EXERCISES TO COMPLETE »
[1] Decide whether each statement agrees with the Frick Collection variance excerpt. For each one, answer yes or no and quote the exact words of the text that decide it. (a) The Building was first designed as a single-family residence completed in 1914. (b) The New York City Landmarks Preservation Commission designated the Building an individual landmark in 2008. (c) The Premises have 201 feet of frontage along Fifth Avenue.
[2] Return a passage of the Frick Collection variance excerpt word for word. Begin at the words "Located in the" and stop after "Interior in 2008.".
# Start of EXTRACT PROVIDED
Respondent Frick Collection (Frick) is a State-chartered fine art museum and research center located on premises at with frontage on Fifth Avenue and 70th and 71 Streets in Manhattan.
Municipal respondent New York City Board of Standards and Appeals (BSA) is charged under the New York City Charter with making determinations pursuant to the Zoning Resolution.
The Amended Petition seeks to annul and vacate a Resolution of the BSA dated March 17, 2020 and filed May 11, 2020, (the "Resolution") which granted, with conditions, an application by respondent Frick for a variance pursuant to NY City Zoning Resolution § 72-21. As stated by the Resolution (NYSCEF Doc. No. 39, citations omitted),
This is an application for a variance under Z.R. § 72-21 to permit—partially in an R10 zoning district within the Special Park Improvement District and partially in an R8B zoning district within the Limited Height District 1A—the enlargement of an existing landmarked building used as a museum and library that would not comply with zoning regulations for height, lot coverage, rear yards, street-wall location and setback, and rear-yard equivalent. This application is brought by The Frick Collection (the "Museum"), an educational institution located in a New York City designated individual landmark building that serves as a historic house and art museum and research center with reference library that provides fellowship programs for graduate students and scholars, student internships, workshops for researchers and specialists, lectures and symposia, guided school visits, and after-school programs.The Resolution in pertinent part describes the subject premises
The Premises are located on the east side of Fifth Avenue, between East 70th Street and East 71st Street, partially in an R10 zoning district within the Special Park Improvement District and partially in an R8B zoning district within the Limited Height District 1A, in Manhattan. With 201 feet of frontage along Fifth Avenue, 272 feet of frontage along East 70th Street, 275 feet of frontage along East 71st Street, and 55,928 square feet of lot area, the Premises are improved with an existing
building with 100,295 square feet of floor area (the "Building").The Resolution describes the proposed project (the "Project") stating
The Building was originally designed as a single-family residence completed in 1914, was then enlarged to permit its conversion to a house museum with research library (the "Library") by 1935, and has since been expanded to include a subterranean storage vault in 1941, a pavilion and garden in 1977 (the "Pavilion"), and a portico enclosure in 2011.
Located in the Upper East Side Historic District, the Building is an individual landmark designated by the New York City Landmarks Preservation Commission in 1973 and a National Historic Landmark designated by the United States Secretary of the Interior in 2008.
The applicant proposes to enlarge the Building in the R8B portion of the Premises with a net increase of 11,105 square feet of floor area to 83, 000 square feet (2.8 FAR), resulting in a proposed building with a total of 111,400 square feet of floor area (the "Proposed Building").
# End of EXTRACT PROVIDED
# Start of DATASET SECTION
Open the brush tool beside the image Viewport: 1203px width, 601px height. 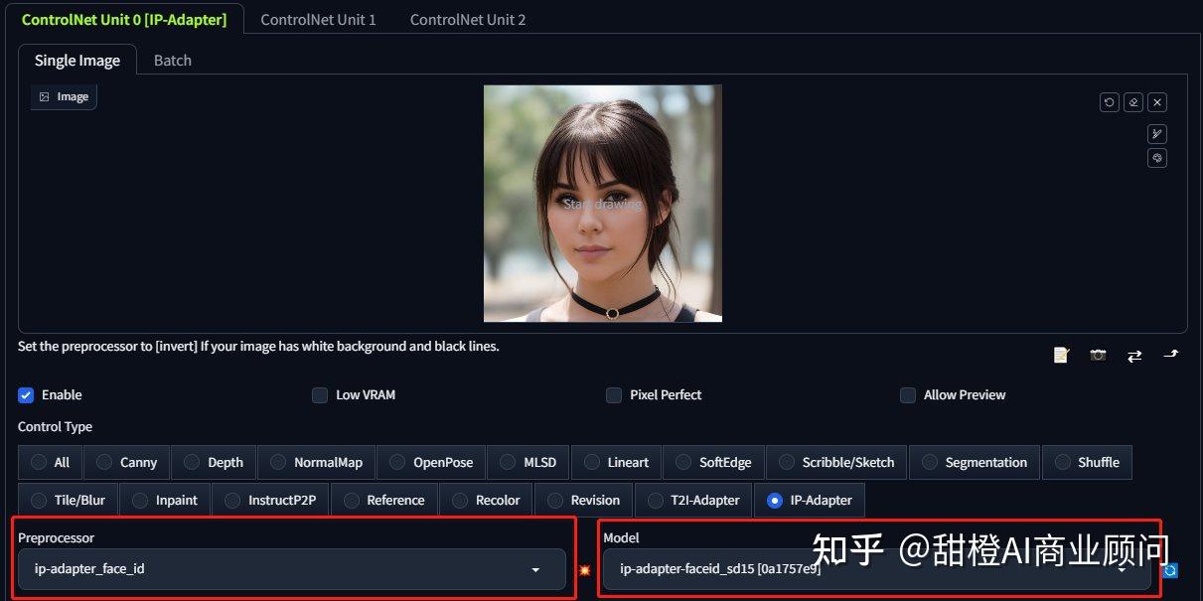tap(1156, 133)
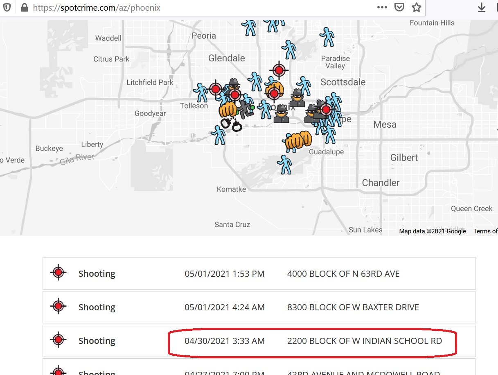Save page to Pocket
Viewport: 498px width, 375px height.
coord(399,7)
# End of DATASET SECTION
PER-TASK ANSWERS »
[1]
(a) Yes: "The Building was originally designed as a single-family residence completed in 1914"
(b) No: "an individual landmark designated by the New York City Landmarks Preservation Commission in 1973"
(c) Yes: "With 201 feet of frontage along Fifth Avenue"

[2]
Located in the Upper East Side Historic District, the Building is an individual landmark designated by the New York City Landmarks Preservation Commission in 1973 and a National Historic Landmark designated by the United States Secretary of the Interior in 2008.